Example
This example shows how to enforce TLS on a specific domain and verify the validity of the receiving server certificate.
Scenario
All emails to example.mil have to be encrypted with TLS and the FortiMail unit needs to verify the certificate of the receiving server to defend against email server spoofing or man-in-the-middle attack. If the certificate validation fails, the FortiMail unit will not deliver emails to that server, example.mil.
To verify the certificate of the receiving server and apply the TLS profile
1. Import the server CA certificate.
Add the certificate of the CA that issued the server certificate to the FortiMail unit. If more than one level of CAs was used, import all intermediate and root CA certificates to the FortiMail unit.
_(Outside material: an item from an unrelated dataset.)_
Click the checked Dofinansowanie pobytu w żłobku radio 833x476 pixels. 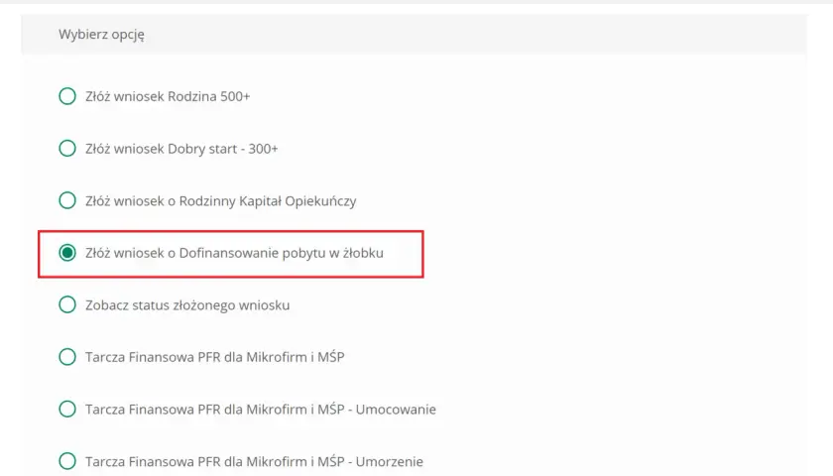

Any missing CA certificate will break the chain of trust and fail the validation of the certificate.
2. Create a TLS profile.
Select
Secure for
TLS level. Find the CA from the drop down list after enabling
Check CA issuer. If the certificate subject also needs to be verified, select
Check certificate subject and configure the substring that is contained in the server certificate. Minimum encryption strength can be configured if needed. A failure of any checks enabled in the profile will fail the TLS session and email delivery to the destination domain.
3. Create delivery policy and apply the profile.
Apply the newly created TLS profile in the delivery policy by going to
Policy > Access Control > Delivery.
From now on, all emails from the FortiMail unit to example.mil will be delivered through TLS and the server certificate will be verified. If the certificate validation does not succeed, the FortiMail unit will not deliver emails to example.mil.